The Society of American Florists (SAF) handed out a number of awards at its 121st Annual Convention held September 28-October 1, 2005 in Lake Las Vegas, Nev. The awards went to some distinguished people, companies and programs that have made a difference in this industry.
Alex Laurie Award
The 2005 Alex Laurie Award for Research and Education was presented to Dr. Kevin Heinz, head of the entomology department at Texas A&M University.
Heinz’s pioneering work advanced the use of biological controls in ornamental production. He was one of the first university scientists to achieve biological control on a floriculture crop, according to SAF. He is best known for his insight on underlying ecological principles of controlling insect populations in the greenhouse.
Floral Management’s Marketer of the Year
Frances Hopkins, president and CEO of Under a Foot Plant Company, Salem, Ore., is the winner of the 2005 Floral Management’s Marketer of the Year award.
Hopkins founded Under A Foot Company in 1996 and launched the “Good for Your Sole” campaign in 2004. Through P.O.P., marketing materials and a Web site, the campaign urges consumers to try out the company’s Stepables line of hardy groundcovers. Due to the campaign, plant tag sales are up 50 percent to Hopkins’ 23 grower partners, and she expects gross sales to be up 40 percent by 2006. By 2007, Hopkins plans to distribute Stepables globally, while increasing the line from 130 to 400 plant varieties.
The 2005 Century Award was given to four 100-year old companies: Lindskoog Florist, Minneapolis, Minn.; Virginia Greenhouse and Floral, Virginia, Minn.; Furst Florist and Garden Center, Dayton, Ohio; and Ball Horticultural, West Chicago, Ill.
This award was first presented in 1982 to honor companies that have served the floral industry for 100 years or more.
Ball Horticulture was founded in 1905 by George Jacob Ball, a cut flower breeder and grower who started the business by selling seed. Today, the company provides research, production and marketing of ornamental crops.
Furst Florist and Garden Center is in its forth generation of Furst ownership. The company has been selling flowers in the same location in Dayton, Ohio, since opening in 1905. The store started out as a horse drawn cart and has moved to a 70-employee family business.
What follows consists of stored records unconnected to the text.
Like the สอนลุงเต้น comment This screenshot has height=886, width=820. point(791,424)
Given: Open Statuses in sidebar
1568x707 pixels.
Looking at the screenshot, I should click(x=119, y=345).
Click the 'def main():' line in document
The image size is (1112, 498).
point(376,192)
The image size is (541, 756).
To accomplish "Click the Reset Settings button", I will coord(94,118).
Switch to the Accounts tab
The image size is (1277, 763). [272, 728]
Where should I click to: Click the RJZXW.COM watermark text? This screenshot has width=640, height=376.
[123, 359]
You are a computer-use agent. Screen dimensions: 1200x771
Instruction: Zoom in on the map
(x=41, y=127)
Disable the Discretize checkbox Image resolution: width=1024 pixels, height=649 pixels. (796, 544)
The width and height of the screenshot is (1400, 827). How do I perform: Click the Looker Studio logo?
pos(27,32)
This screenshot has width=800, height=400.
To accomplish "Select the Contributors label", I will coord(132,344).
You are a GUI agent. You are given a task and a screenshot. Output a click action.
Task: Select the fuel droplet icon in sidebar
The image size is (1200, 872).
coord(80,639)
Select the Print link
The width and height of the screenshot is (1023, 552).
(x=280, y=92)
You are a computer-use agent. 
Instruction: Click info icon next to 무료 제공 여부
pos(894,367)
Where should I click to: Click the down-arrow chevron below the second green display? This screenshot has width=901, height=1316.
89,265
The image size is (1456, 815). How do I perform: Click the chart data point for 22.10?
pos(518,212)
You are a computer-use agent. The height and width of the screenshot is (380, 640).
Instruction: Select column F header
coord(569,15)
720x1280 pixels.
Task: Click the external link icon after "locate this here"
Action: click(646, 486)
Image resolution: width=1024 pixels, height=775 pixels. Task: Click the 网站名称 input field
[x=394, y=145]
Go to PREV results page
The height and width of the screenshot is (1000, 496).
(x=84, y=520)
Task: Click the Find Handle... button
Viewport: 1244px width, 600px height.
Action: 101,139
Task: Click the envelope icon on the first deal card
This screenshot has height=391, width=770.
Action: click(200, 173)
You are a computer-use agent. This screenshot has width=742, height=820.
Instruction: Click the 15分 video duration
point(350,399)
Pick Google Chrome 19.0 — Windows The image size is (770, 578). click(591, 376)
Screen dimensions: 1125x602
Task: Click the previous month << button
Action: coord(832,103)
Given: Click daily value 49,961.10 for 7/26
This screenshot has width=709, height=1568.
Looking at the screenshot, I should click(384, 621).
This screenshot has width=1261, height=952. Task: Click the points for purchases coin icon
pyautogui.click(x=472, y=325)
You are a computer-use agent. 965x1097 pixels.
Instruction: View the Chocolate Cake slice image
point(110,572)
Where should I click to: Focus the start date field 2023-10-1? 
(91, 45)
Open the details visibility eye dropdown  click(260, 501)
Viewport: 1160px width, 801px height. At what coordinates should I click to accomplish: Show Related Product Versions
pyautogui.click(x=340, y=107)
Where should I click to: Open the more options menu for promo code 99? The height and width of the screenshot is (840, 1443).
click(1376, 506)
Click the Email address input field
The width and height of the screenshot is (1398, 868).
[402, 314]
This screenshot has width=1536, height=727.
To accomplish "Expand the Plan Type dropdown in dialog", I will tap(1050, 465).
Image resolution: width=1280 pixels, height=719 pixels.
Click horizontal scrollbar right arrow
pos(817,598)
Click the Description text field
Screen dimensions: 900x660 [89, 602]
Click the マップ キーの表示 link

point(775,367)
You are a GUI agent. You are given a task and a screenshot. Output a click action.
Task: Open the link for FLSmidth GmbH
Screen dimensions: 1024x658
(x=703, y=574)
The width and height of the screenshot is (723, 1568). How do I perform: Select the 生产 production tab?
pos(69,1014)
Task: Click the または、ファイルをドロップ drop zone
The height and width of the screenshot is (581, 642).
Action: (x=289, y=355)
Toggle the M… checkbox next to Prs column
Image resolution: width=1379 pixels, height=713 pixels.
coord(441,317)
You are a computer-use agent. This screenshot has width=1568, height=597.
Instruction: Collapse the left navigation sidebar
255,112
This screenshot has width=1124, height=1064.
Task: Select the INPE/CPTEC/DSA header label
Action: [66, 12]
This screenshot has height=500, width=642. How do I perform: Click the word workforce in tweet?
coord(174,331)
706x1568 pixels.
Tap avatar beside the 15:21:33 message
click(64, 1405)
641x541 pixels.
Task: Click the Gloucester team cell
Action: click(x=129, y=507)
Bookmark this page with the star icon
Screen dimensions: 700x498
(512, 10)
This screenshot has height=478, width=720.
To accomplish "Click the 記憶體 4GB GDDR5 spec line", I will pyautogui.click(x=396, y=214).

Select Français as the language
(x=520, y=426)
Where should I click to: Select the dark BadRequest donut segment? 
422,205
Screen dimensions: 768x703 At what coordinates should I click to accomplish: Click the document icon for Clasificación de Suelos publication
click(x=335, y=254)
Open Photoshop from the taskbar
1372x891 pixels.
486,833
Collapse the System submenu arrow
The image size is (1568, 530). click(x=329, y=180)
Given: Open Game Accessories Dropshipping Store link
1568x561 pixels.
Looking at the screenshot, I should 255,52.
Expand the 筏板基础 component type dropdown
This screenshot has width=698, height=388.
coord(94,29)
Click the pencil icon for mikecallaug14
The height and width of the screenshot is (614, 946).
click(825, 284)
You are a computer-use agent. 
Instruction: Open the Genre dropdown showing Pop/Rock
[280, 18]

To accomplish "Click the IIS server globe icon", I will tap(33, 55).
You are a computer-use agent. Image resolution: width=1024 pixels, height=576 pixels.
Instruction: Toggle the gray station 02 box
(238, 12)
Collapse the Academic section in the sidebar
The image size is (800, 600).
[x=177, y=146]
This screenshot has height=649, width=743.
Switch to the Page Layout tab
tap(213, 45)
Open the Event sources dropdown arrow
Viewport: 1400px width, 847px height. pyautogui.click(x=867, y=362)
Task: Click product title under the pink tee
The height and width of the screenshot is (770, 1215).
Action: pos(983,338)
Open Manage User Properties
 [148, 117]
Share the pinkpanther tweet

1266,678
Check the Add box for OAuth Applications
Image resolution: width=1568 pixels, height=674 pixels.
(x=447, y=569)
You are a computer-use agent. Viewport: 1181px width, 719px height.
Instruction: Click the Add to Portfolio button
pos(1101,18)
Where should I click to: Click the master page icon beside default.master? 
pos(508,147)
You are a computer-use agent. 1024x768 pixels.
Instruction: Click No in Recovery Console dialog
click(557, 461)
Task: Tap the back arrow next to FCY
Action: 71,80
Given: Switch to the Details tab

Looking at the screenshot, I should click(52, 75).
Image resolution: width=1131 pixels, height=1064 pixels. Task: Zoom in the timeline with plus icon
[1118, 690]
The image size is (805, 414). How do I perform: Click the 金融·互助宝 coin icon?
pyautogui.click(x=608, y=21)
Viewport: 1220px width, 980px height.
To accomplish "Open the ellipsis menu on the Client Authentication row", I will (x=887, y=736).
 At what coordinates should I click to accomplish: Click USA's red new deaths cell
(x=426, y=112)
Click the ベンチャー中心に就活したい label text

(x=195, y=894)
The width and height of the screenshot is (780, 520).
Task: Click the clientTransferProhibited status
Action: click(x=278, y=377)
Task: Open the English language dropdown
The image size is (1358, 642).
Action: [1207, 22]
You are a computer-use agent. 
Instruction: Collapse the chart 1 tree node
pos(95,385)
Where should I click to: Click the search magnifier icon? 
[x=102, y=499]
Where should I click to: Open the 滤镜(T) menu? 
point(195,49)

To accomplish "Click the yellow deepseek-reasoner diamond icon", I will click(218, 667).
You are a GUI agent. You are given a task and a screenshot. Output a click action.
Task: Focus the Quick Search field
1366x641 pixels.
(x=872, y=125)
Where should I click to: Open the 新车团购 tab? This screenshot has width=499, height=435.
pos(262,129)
When Lindskoog Florist opened up 100 years ago, the florist could only make a few deliveries a day. Today, it makes between 50 and 100. Since 1904 the company has moved three times and gone from about 3-4 employees to 22.
Since opening its doors in 1904, Virginia Greenhouse & Floral Company has survived the stock market crash, the Great Depression, two world wars and the rise of discount retailers and mass merchants. But the company prides itself on staying successful because of its unique selection, variety of gift items and good customer service.